How to Teach Your Bird to Talk

Teaching your bird to talk can be fun, even if it can only say a single word. All you need is a little dedication, focus, and time!

Learn about your bird. Not all birds can or will talk, so the first thing you should do is find out more about your bird. There isn’t much point trying to teach a bird to talk if it’s just going to whistle back at you. Some of the bird species that can learn to speak include:[1]

  • Budgerigar
  • Monk Parakeet
  • Amazonian Parrots
  • Indian Ringneck
  • Quaker Parrot
  • Eclectus
  • Hill Myna
  • African Grey
  • Cockatiel
  • Cockatoo
  • Blue Gold Macaw

Build a relationship with your bird. Birds that are capable of speech are social animals. It is very important to develop a relationship by speaking to them often, so that it trusts you and grows accustomed to your voice. It is recommended to spend as much time as possible with the bird the first few months, speaking to it in gentle tones.[2]
Make sure to play with your bird often, every day. These birds in the wild have many interactions each day, and they engage with lots of stimuli. Evolved for group life, these birds like to be well-socialized. Spending lots of time with your bird will help ensure you foster a good relationship.

Plan your routine. Like training any animal, talking birds need short, frequent and regular training sessions. Make sure you build a plan such that you are able to give your bird the time and attention it needs in order to maximize its learning potential.
- - - - - - -
» Exercise prompt
Rewrite the bird-training guide starting at "Plan your routine." and ending at "its learning potential.", swapping "routine" for "schedule".

» Records provided
- - - - - - -
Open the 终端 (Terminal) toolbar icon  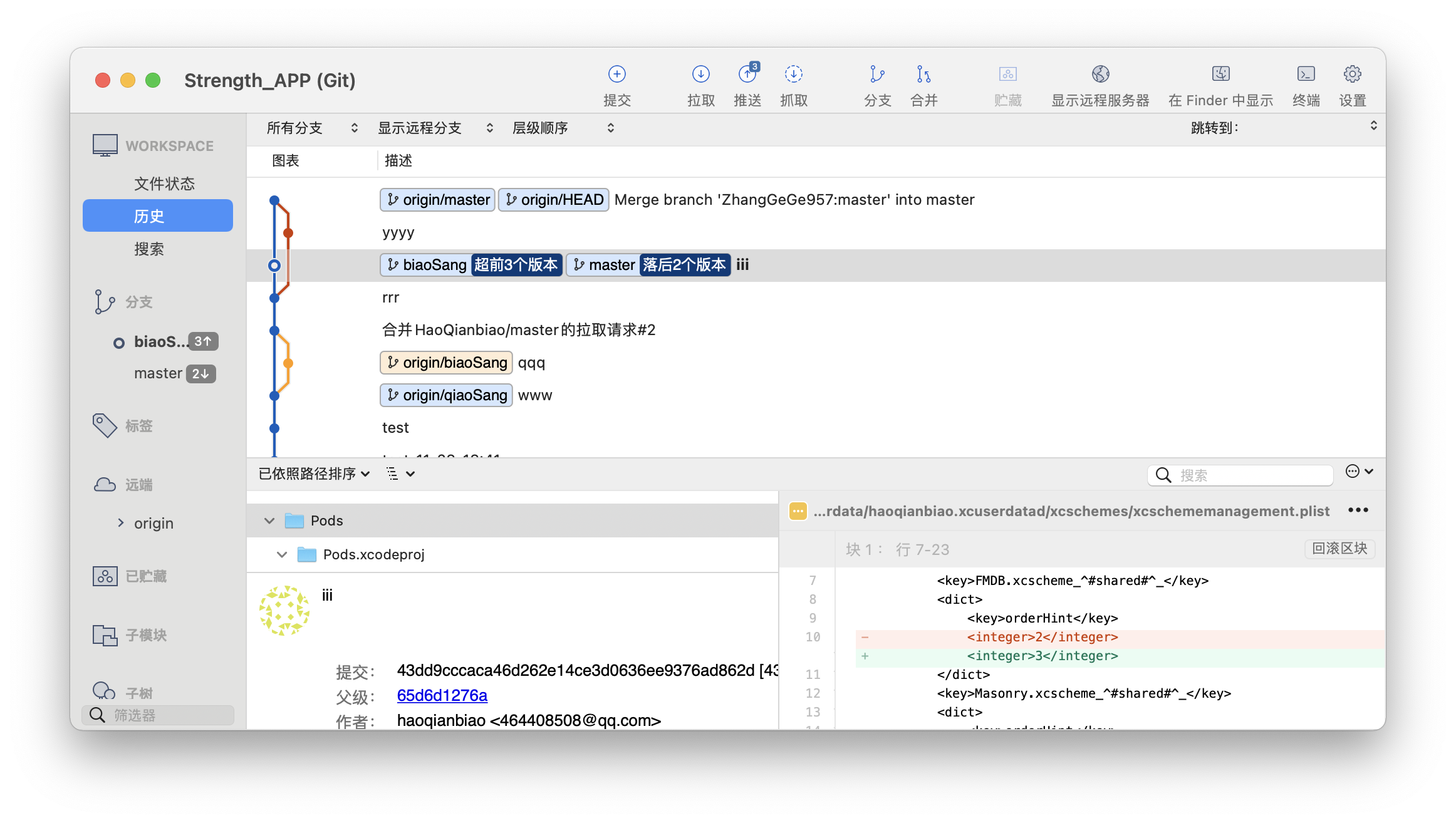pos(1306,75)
- - - - - - -
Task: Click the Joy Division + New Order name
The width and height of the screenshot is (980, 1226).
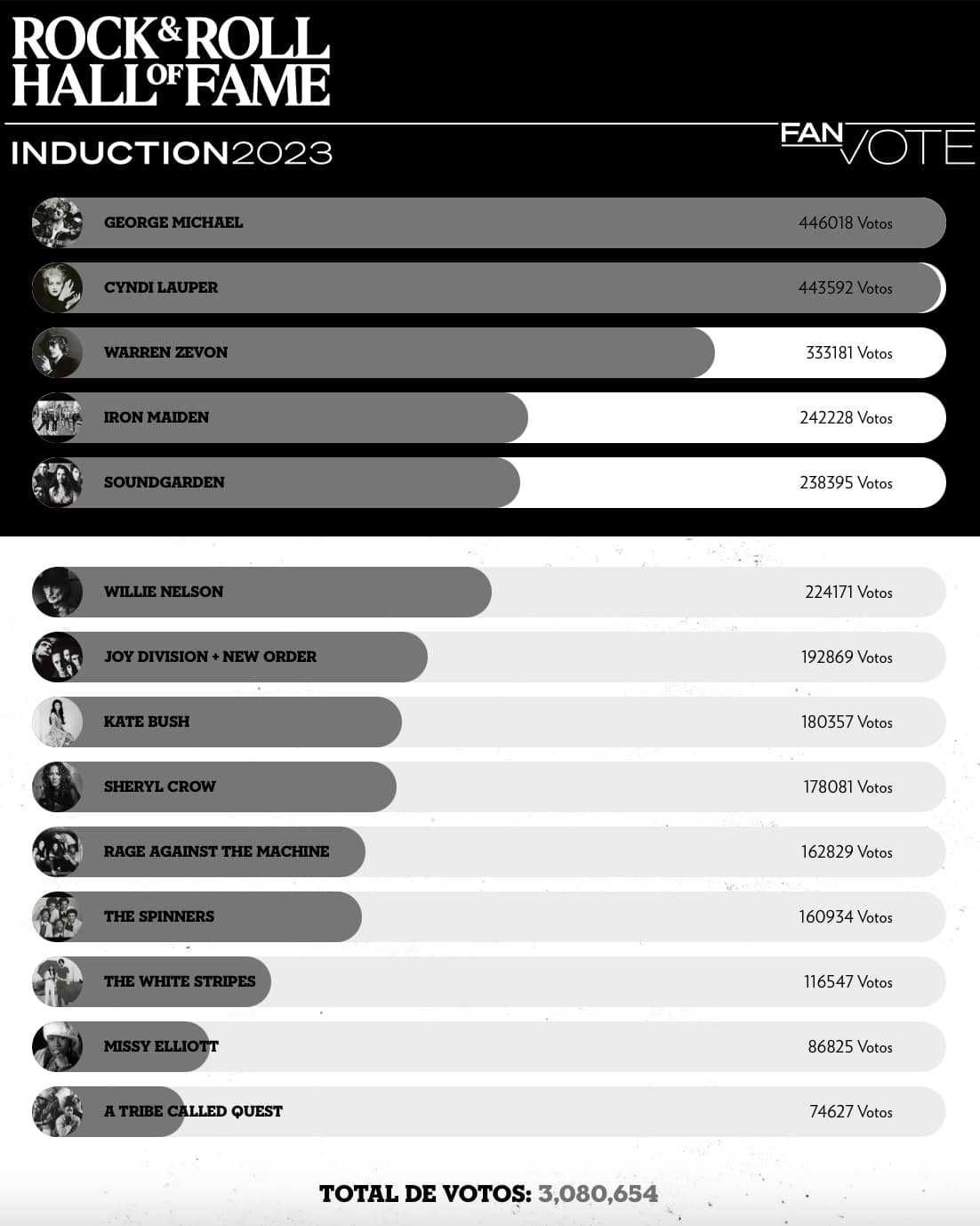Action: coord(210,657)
- - - - - - -
» Task response
Plan your schedule. Like training any animal, talking birds need short, frequent and regular training sessions. Make sure you build a plan such that you are able to give your bird the time and attention it needs in order to maximize its learning potential.